Welcome to the EETC (Equipment & Engine Training Council).....

The EETC is the ASE for small engines. They offer actual legit and recognized certification for small engine mechanics. The EETC actually goes beyond the ASE in that they have actual "FREE" on-line training videos, starting with basics and working up to some pretty advanced training. If you're a DIY guy and want a small engine learning source that is way beyond You Tube (accept for Taryl, he's pretty damn funny/good) you'll appreciate the link below. I recently started my dream of sharing all the mechanical BS stuffed in my head over the years with my 14 year old Grandson. I have him watch one of the EETC videos and then we go over it my shop on a real piece of equipment at his pace. He's a smart kid and he's really starting to pick it up. The next step to keep him on the right path is to keep convincing him how much he doesn't know.... Here's a link to the latest series of EETC on-line training videos. If you actually register with them, they'll send you e-mail notices when they are holding their "Live Stream" training classes. Don't overlook the "Load More" button at the bottom, you'll miss a lot

EETC Training Videos


----------



## Bob Driver (Nov 1, 2017)

Bob Driver said:


> Yesterday, I unfortunately started a thread that was supposed to be about "FREE" on-line classes concerning motorsport wiring. It turns out that "FREE" is the typical internet BS of $150 for a package of courses where you can learn the same thing through You Tube, or actually reading service/technical manuals. I feel bad about it and want to share something about small engine training that would actually be useful to the people on this Forum.
> 
> You Tube has changed the world when it comes to people wanting to learn mechanical skills. The downside to You Tube is ANYBODY can post a video. It's the age old problem that is the downside of OJT training as a mechanic in general, the information/skill acquired is only as good as the source. If the guy that taught you was a "1/2 A$$" mechanic, you're going to be a "1/2 A$$" and probably not even know it. My advice concerning You Tube videos is anytime you hear the term "thingamabob", or "Whatchamacallit", hit the escape button. Highly skilled mechanics know the actual name for a part, it's part of the training/skillset .....
> 
> ...


Pogobill --- You know.... I just realized it would save a lot of time/typing answering most mower engine problem post by just sending the link to the video that covers the general root of the problem. Sorta the "Teach a man to fish" philosophy.... Any way to hook these up as a "Sticky Note Library" without crossing into copyright infringement?

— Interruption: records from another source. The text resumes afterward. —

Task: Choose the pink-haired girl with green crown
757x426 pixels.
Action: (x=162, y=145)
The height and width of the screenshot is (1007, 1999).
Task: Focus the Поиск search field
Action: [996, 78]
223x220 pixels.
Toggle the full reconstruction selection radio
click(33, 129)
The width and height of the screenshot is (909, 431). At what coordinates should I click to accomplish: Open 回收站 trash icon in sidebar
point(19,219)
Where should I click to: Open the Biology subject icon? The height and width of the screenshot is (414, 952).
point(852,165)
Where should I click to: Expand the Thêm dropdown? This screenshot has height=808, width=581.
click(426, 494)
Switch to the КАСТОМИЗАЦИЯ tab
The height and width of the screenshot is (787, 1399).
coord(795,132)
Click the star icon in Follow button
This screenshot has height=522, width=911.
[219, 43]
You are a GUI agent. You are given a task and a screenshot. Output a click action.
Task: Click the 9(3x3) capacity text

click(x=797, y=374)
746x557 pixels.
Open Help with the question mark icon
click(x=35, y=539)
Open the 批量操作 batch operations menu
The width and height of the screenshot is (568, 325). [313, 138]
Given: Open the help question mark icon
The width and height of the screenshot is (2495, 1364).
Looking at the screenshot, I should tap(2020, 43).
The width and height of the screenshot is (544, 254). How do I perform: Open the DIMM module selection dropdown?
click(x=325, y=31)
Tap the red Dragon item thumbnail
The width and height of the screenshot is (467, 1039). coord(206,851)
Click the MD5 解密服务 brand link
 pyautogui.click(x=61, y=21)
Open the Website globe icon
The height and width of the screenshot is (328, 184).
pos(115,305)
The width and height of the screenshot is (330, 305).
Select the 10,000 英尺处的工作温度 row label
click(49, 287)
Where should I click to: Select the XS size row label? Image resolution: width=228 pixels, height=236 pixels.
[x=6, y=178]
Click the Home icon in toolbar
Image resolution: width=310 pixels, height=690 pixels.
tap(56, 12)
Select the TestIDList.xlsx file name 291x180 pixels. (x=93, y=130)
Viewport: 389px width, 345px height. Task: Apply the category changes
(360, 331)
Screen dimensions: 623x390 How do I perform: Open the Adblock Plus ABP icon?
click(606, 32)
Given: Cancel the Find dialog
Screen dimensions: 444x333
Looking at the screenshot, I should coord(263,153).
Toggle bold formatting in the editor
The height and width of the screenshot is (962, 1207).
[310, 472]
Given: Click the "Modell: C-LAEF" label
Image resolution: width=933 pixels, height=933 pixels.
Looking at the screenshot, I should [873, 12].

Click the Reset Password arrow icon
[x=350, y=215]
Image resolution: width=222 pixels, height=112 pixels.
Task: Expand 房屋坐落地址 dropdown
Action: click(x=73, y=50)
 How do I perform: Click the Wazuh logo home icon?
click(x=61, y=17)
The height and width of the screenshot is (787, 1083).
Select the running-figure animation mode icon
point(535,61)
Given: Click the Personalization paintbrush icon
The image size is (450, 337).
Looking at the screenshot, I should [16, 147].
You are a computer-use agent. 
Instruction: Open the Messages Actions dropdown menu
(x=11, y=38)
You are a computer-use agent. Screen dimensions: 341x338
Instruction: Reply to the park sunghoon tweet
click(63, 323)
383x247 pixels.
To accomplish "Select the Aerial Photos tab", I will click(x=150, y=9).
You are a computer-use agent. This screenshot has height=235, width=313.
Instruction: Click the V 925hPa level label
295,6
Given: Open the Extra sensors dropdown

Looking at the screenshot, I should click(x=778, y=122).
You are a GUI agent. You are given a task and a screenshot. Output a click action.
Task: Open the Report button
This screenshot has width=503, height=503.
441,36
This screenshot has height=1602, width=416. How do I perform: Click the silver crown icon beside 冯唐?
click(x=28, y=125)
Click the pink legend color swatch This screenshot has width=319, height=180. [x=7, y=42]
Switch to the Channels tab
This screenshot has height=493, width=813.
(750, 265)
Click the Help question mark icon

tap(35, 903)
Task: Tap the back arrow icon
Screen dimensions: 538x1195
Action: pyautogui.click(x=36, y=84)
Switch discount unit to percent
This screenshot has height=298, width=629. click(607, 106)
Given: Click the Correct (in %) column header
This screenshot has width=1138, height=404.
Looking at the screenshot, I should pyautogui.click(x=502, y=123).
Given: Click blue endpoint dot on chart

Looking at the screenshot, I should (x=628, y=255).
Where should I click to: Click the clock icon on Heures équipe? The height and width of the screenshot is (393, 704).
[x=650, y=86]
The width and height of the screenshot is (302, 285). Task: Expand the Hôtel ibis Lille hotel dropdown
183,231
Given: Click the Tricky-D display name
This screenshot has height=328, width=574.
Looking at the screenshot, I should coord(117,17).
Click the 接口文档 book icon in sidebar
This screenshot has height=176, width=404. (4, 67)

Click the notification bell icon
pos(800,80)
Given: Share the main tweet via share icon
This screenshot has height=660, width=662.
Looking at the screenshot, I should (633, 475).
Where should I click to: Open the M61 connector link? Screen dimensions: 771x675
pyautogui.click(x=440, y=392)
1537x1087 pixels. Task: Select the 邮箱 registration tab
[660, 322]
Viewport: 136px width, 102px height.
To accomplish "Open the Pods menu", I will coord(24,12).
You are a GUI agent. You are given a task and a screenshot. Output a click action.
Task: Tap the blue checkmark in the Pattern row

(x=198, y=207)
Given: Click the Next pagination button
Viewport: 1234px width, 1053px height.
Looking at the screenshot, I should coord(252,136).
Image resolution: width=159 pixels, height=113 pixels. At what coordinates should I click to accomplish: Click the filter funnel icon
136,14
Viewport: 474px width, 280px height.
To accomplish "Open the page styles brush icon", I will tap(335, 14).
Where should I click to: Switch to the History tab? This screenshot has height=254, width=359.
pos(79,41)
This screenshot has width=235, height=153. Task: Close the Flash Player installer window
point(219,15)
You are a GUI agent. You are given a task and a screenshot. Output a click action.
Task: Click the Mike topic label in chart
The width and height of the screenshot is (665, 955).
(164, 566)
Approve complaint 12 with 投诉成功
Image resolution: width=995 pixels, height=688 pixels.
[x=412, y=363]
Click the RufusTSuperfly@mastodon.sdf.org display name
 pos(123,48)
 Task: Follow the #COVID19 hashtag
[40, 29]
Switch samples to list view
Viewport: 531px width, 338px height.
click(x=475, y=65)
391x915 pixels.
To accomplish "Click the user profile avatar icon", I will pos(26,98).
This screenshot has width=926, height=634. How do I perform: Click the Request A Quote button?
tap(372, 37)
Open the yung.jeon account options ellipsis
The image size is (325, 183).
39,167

Take a look at the 4-stroke fuel system video starting at about 10:00..... He's using a clear plastic carb, hooked to a shop vac, to demonstrate how the carb Idle/High Speed circuits work. Now that's some well thought out lesson planning. These videos are better than anything you can find on You Tube, accept Taryl. He's just to damn funny to miss


----------



## pogobill (Jan 31, 2012)

I'll look into this Bob


----------



## bmaverick (Feb 20, 2014)

Bob Driver said:


> Pogobill --- You know.... I just realized it would save a lot of time/typing answering most mower engine problem post by just sending the link to the video that covers the general root of the problem. Sorta the "Teach a man to fish" philosophy.... Any way to hook these up as a "Sticky Note Library" without crossing into copyright infringement?
> 
> Take a look at the 4-stroke fuel system video starting at about 10:00..... He's using a clear plastic carb, hooked to a shop vac, to demonstrate how the carb Idle/High Speed circuits work. Now that's some well thought out lesson planning. These videos are better than anything you can find on You Tube, accept Taryl. He's just to damn funny to miss


And all I did was check out the the 3-inch Riding Mower Service Repair Manual from the local library. It covers 27 brands, dozes of makes and models, gas and diesel too. It's the 3rd edition. 

I'll peek at the vids if they touch on the diesels.


----------



## Bob Driver (Nov 1, 2017)

bmaverick said:


> And all I did was check out the the 3-inch Riding Mower Service Repair Manual from the local library. It covers 27 brands, dozes of makes and models, gas and diesel too. It's the 3rd edition.
> 
> I'll peek at the vids if they touch on the diesels.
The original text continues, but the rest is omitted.